Description of the task - Please print nothing but the lines from the one containing "Screen dimensions: 1144x523" to the final line below, exactly, and no pictures.

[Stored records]
..........
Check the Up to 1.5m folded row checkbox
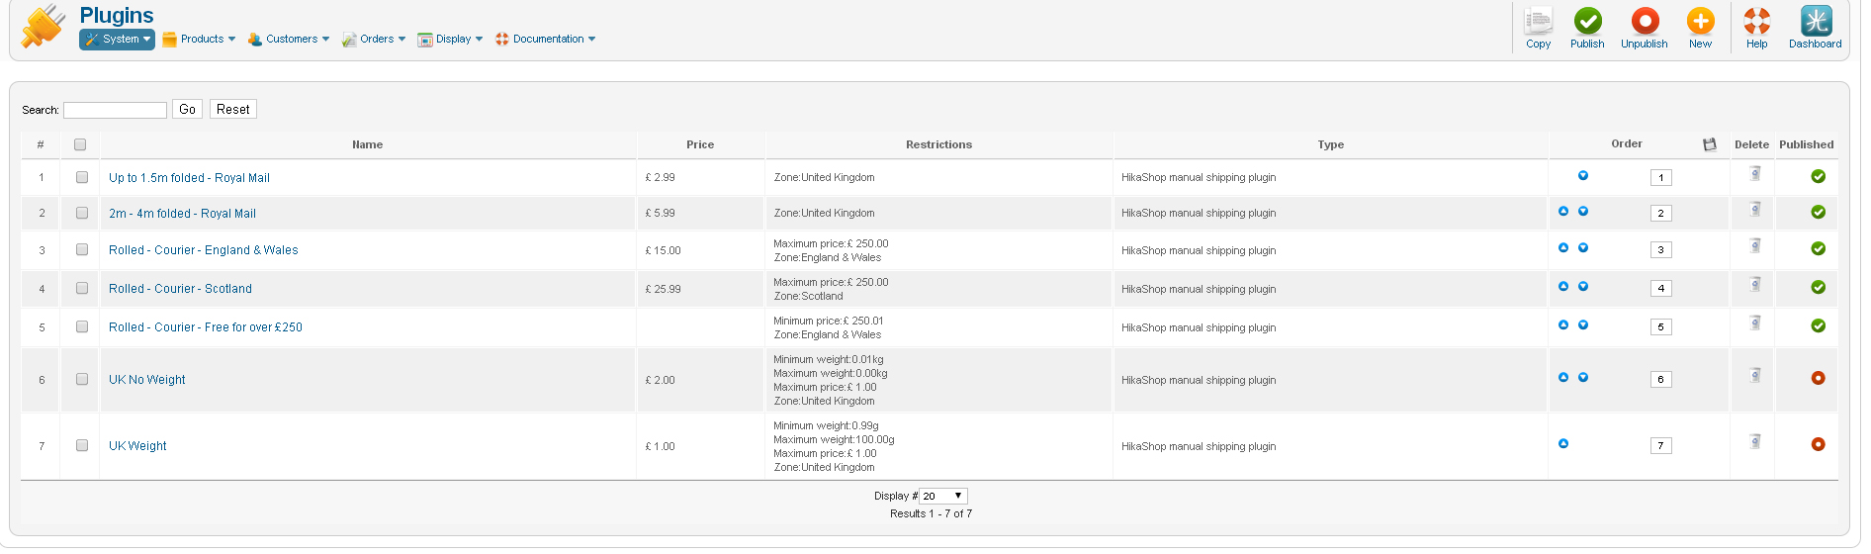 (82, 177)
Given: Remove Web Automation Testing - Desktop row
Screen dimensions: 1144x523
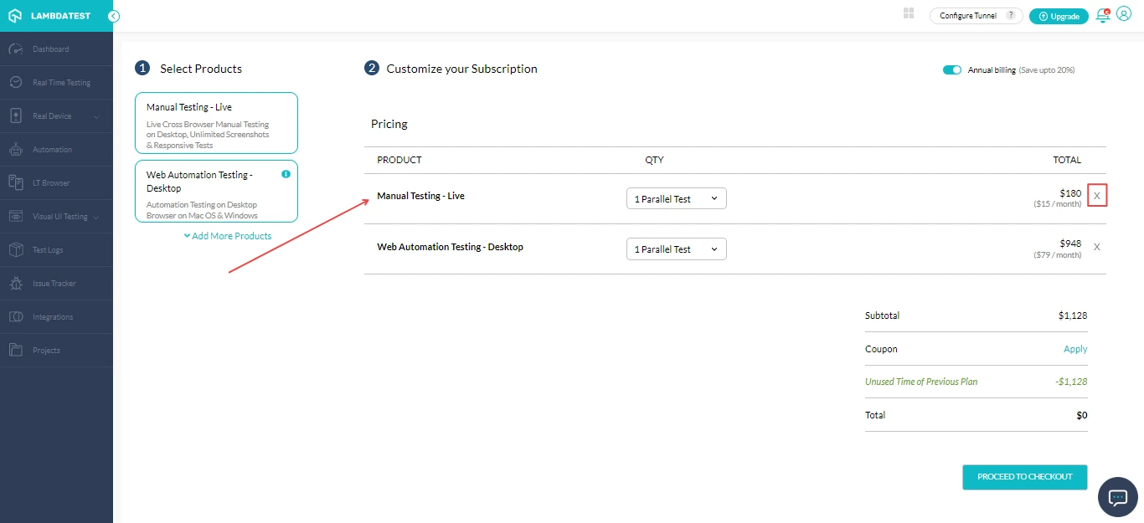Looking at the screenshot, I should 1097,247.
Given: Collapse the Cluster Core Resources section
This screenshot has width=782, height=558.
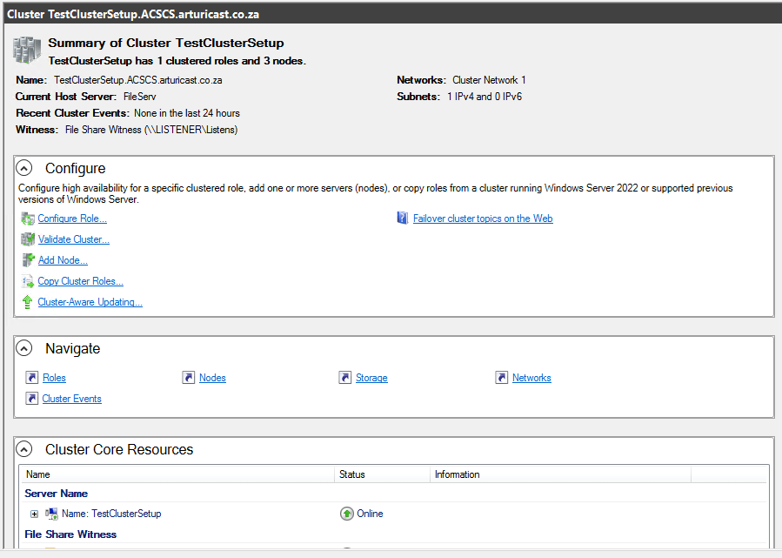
..........
Solution for this task -
Screen dimensions: 1144x523
Looking at the screenshot, I should 1097,247.
Given: Collapse the Cluster Core Resources section
This screenshot has width=782, height=558.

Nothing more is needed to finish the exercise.